The factors that characterized the concomitant events of NPFs (Table 4) are similar to those observed for the non-concomitant events, with values of PM_2.5, SO₂, CS, and H₂SO₄ proxy being lower in LMT than in ECO and with similar meteorological conditions. The simultaneous observation of these events indicates that the formation of new particles has a wide horizontal extension and can be seen as a large-scale phenomenon. It is probable that the air masses already contain particles that have been formed by nucleation somewhere and then transported, or during their travel, the air masses are enriched with gaseous precursors deriving from anthropogenic emissions and/or from biogenic production such as to foster (potentially) NPF processes, even in locations far from the sources.

These results emphasize the role that air masses have, not only in terms of transport of precursors but also in synoptic atmospheric conditions associated with them. In general, these results underline the importance of specific atmospheric conditions (temperature, solar radiation, RH, origin of air mass, pollutant concentrations) under which the NPF events have occurred and emphasize how the observed differences are associated with the levels of pollution found in them. The more frequent NPF events at the urban background compared to the coastal site can be ascribed to a greater abundance of condensable species deriving from anthropogenic emissions which favor the growth of particles, increasing their chance of survival. Regarding the different seasonality of the events, while the trend at the urban site of ECO can be associated with the increased photochemical activity and the higher concentrations of different precursors during the warm months, the seasonality at the coastal site of LMT is more difficult to explain. Along with the lower availability of precursors, local conditions could play an additional role as well. These may include synoptic systems such as increased turbulence during warm months and the different atmospheric composition (related to the proximity to the sea and the effects of land–sea breezes) due to which the newly formed particles could be more effectively suppressed, preventing further growth.

4 Conclusions

New particle formation events were studied and compared at two sites in southern Italy, ECO (Lecce) and LMT (Lamezia Terme) observatories, over a period of 5 years. The nucleation events occurred with a different frequency (25 % and 9 %) and seasonality, being highest in spring–summer and autumn–winter at ECO and LMT, respectively.

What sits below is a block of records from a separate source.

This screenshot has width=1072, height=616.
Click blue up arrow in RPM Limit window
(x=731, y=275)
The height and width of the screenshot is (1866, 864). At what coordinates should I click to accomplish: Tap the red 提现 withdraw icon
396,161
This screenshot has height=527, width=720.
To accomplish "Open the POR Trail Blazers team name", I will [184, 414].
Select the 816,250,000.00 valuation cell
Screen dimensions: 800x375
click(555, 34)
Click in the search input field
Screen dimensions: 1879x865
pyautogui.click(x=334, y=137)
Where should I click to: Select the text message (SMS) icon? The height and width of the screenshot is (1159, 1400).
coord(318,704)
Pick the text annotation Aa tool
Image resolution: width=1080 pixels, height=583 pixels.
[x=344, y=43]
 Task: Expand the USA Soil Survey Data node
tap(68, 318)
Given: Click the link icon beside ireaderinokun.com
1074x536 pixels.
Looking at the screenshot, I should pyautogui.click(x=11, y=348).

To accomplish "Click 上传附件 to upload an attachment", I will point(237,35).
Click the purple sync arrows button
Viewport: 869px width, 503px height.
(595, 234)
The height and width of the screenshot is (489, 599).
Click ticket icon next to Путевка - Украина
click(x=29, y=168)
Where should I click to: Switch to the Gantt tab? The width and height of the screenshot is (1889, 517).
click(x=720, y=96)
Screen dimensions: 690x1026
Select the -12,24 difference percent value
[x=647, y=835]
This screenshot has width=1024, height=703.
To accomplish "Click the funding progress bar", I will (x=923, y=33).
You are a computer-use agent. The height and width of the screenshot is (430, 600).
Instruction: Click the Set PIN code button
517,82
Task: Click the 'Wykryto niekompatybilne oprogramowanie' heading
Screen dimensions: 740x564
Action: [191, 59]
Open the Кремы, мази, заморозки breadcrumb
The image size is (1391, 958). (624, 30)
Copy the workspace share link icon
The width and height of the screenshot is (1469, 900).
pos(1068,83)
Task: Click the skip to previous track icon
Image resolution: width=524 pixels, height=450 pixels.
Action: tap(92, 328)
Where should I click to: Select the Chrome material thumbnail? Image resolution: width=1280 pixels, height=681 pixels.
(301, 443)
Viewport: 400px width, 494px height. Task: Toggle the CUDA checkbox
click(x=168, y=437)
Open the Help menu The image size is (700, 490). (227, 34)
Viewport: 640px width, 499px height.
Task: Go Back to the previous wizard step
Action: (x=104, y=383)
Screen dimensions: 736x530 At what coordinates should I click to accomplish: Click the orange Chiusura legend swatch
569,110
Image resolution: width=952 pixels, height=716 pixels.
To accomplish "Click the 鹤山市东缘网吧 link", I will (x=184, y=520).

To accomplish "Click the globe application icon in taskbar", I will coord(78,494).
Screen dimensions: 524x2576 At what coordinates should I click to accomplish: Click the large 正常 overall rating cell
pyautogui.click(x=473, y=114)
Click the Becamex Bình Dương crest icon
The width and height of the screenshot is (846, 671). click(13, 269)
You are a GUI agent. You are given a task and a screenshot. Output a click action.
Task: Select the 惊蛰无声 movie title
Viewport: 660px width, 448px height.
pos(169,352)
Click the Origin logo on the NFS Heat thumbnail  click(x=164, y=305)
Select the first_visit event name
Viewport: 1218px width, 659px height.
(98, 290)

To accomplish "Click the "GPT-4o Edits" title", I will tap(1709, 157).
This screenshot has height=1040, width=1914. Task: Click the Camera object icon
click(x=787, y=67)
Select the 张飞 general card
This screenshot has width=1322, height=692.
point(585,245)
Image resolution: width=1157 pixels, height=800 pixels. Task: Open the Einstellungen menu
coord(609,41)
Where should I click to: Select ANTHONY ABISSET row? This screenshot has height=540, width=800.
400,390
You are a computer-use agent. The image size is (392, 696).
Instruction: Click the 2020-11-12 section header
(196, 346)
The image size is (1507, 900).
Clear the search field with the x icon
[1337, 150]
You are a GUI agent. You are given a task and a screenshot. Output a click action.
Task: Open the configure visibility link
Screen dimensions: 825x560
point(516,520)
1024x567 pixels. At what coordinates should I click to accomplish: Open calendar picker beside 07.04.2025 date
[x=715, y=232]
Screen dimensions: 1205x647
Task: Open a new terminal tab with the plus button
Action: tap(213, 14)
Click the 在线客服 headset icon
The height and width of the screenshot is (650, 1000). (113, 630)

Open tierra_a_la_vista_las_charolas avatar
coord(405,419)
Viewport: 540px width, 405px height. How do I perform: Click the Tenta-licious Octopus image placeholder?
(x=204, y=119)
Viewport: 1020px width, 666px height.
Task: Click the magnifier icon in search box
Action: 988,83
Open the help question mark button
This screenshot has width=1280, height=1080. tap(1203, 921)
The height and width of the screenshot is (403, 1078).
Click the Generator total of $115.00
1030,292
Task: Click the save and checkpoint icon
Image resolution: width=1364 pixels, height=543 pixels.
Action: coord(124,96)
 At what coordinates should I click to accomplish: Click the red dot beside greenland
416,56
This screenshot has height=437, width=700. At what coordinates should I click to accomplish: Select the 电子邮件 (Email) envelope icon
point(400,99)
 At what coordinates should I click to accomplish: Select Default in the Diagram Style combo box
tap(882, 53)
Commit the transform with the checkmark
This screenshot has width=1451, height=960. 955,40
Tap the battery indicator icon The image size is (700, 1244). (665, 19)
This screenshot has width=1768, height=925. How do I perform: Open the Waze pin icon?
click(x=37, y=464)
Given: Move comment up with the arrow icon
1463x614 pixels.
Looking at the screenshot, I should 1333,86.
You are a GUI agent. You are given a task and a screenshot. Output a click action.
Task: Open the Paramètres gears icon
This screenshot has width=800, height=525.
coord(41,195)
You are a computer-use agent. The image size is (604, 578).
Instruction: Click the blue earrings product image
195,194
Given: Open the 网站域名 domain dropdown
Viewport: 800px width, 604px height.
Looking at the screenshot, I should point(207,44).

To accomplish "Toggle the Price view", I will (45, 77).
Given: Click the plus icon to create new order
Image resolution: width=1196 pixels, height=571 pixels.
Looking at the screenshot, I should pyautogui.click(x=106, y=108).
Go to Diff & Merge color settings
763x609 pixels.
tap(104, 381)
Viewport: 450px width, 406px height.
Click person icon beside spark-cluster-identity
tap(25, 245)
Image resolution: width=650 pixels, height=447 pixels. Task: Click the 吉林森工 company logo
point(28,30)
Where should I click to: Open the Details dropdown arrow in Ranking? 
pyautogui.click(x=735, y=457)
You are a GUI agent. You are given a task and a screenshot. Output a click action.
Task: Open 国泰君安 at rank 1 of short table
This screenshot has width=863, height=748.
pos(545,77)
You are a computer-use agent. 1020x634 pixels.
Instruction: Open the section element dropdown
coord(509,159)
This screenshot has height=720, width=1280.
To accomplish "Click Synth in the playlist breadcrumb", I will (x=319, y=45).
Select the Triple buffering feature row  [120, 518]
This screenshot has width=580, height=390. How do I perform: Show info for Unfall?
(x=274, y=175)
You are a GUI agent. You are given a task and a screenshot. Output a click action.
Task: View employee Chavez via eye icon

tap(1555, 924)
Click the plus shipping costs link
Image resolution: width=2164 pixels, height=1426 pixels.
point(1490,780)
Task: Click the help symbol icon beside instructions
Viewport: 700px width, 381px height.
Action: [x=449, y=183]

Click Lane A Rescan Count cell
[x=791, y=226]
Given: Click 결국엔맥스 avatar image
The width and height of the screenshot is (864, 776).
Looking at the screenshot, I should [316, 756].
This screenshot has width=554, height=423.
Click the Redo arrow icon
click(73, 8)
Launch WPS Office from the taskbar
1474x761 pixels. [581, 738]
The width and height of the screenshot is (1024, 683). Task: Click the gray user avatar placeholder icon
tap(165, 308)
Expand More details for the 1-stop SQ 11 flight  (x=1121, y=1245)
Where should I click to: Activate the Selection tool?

Throughout the investigation period, 50 simultaneous NPF events (14 % of the cases in ECO and 40 % in LMT) were identified at both sites, many of which occurred in the colder months, indicating that the NPF process was affecting a large spatial extent. The NPF days were characterized by lower PM_2.5 concentrations (∼60 % and 22 %) and higher SO₂ concentrations (∼50 % and 20 %) compared to non-event days in LMT and ECO, respectively, while the condensation sinks seemed not to be significantly different during events and non-event days. Marked differences in PM_2.5, SO₂, H₂SO₄ proxy, and CS levels were observed between the two sites, indicating the minor anthropogenic influence to which LMT is subjected. Common meteorological features were observed during NPF events that occurred in conditions of high pressure, low RH (∼52 %), and moderate wind speed (3–4 m s⁻¹). The study of the back trajectories associated with the events also highlighted a common origin of the air masses, both of continental and marine origin, from the north–northwest directions, suggesting that the chemical compounds involved in the NPFs could have been transported by the air masses. Our findings let us assume that the lower levels of SO₂ and H₂SO₄ proxy (−60 % and −50 % with respect to ECO) together with a different chemical composition of the aerosols and different local meteorology might be the reason for the lower frequency of events occurring in LMT (−60 % with respect to ECO). The results presented in this paper are a contribution toward a better understanding of the complex NPF phenomena in the central Mediterranean area, which will require further investigation and measurement of the different precursors (such as ammonia, amines, VOCs) involved in the process that were not considered in this work.